▶ [DOCUMENT EXTRACT]:
•••
The gearbox shell can stay in the cradle. IMHO, the sleeve gear must come out so almost all the geabox internals must come out. Be VERY sure you need a new bushing before attempting it. There are multiple forms of bushings, none easy to get out, none easy to get in, and it's likely it will need to be reamed afterwards.
 
How will you remove the old bushes if the clutch shaft is still in the sleeve gear.

View attachment 112393
Pretty sure he asked if it could be done, "with the gearbox remaining in the cradle". Then, went on to explain he hadn't opened the other side yet.
No mention of the main shaft.
I saw no ambiguity.

But, hey, whatever.
 
The gearbox shell can stay in the cradle. IMHO, the sleeve gear must come out so almost all the geabox internals must come out. Be VERY sure you need a new bushing before attempting it. There are multiple forms of bushings, none easy to get out, none easy to get in, and it's likely it will need to be reamed afterwards.
•••
Swap "clutch shaft" for "input shaft" in the forum thread, then write out the part that begins at the words "How will you" and stops after "the main shaft.". The data after this point is separate from the forum thread.

▶ [DATA]:
•••
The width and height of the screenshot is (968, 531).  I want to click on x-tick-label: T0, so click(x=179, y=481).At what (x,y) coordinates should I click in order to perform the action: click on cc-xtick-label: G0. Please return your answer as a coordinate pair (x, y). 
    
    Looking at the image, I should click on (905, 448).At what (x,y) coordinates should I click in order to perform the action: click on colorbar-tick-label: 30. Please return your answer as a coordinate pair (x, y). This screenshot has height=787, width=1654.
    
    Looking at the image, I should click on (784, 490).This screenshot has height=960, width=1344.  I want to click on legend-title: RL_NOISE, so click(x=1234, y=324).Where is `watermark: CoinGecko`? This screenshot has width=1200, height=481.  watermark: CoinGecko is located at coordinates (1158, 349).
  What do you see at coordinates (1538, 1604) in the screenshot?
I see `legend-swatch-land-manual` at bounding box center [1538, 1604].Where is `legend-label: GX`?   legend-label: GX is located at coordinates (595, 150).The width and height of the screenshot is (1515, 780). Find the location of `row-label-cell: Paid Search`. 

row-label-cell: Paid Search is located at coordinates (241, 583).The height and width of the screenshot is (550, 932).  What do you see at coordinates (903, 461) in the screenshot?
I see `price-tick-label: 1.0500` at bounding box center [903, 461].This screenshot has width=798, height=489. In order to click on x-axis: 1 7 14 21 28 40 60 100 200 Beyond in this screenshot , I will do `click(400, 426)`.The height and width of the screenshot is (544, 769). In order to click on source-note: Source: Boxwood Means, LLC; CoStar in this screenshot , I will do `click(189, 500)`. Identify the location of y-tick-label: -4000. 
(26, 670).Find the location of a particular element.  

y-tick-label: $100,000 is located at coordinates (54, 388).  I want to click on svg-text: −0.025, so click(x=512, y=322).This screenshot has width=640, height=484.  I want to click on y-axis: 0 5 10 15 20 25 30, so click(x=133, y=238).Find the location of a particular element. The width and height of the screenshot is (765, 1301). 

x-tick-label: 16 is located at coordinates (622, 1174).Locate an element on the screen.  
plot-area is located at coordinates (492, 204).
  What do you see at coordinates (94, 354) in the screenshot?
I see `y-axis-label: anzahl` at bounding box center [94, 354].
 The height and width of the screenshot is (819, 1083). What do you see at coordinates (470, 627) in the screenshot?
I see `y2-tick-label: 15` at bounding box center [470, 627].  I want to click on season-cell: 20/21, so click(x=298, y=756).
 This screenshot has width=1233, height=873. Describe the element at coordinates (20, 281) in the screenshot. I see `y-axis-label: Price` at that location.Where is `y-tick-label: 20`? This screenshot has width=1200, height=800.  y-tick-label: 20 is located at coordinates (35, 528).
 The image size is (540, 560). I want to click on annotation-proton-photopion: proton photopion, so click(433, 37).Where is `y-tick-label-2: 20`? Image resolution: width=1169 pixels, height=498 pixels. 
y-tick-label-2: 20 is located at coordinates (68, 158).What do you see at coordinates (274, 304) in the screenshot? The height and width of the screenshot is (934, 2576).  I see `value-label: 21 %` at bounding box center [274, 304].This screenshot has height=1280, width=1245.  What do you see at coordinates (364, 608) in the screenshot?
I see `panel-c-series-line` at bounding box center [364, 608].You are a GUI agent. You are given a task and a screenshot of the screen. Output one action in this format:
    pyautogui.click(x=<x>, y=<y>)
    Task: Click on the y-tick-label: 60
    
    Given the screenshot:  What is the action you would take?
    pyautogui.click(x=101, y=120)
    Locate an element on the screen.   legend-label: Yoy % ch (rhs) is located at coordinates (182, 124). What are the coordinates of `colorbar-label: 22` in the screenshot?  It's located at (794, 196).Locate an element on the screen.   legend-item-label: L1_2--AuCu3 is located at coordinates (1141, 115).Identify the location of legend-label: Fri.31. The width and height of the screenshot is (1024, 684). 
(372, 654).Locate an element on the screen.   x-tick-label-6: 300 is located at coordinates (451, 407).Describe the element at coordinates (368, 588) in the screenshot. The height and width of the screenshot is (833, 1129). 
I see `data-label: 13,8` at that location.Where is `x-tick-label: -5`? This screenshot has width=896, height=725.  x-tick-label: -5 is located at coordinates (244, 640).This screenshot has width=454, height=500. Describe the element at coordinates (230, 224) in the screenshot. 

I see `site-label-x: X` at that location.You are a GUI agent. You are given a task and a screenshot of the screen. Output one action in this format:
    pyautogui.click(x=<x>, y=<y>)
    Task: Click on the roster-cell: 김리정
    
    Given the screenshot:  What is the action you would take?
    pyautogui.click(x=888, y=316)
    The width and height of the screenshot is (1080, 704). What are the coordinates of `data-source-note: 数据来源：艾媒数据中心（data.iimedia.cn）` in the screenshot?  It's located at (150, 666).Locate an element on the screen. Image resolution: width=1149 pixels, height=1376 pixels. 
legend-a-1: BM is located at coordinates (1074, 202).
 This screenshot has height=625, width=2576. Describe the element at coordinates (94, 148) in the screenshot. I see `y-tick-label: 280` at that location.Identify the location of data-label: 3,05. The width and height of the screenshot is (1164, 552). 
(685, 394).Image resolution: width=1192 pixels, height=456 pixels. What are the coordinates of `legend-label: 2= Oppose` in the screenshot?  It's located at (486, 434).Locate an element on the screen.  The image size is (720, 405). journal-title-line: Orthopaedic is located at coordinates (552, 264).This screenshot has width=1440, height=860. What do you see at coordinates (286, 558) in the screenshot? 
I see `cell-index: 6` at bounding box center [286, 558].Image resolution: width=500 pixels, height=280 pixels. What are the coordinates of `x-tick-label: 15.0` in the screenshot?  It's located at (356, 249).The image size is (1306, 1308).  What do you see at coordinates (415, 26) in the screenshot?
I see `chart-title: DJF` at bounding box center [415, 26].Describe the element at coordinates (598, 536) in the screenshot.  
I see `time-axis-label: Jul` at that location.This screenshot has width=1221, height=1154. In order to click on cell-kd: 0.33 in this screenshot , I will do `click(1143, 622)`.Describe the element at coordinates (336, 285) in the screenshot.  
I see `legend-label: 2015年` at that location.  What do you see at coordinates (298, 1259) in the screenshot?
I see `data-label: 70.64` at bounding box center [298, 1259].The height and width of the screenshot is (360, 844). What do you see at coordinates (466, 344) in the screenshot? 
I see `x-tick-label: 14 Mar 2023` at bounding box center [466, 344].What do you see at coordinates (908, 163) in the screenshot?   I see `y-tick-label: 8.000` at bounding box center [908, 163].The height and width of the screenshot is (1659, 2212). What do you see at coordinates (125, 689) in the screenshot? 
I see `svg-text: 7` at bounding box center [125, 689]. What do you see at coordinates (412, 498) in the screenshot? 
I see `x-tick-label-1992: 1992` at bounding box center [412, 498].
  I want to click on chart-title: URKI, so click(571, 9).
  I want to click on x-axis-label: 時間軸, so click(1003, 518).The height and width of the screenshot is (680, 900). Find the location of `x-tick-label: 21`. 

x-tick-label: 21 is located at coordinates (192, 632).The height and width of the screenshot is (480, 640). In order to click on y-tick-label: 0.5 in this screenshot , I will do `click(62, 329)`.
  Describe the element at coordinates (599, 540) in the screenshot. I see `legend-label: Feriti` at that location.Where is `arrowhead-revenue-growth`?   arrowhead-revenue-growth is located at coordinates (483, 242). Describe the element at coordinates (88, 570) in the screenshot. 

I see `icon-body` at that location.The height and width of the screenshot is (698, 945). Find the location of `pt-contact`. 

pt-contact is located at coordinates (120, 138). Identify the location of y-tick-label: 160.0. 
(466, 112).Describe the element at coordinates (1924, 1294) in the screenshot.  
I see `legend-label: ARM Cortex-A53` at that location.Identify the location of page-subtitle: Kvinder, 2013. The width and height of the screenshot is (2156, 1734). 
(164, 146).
•••
▶ [TASK SOLUTION]:
How will you remove the old bushes if the input shaft is still in the sleeve gear.

View attachment 112393
Pretty sure he asked if it could be done, "with the gearbox remaining in the cradle". Then, went on to explain he hadn't opened the other side yet.
No mention of the main shaft.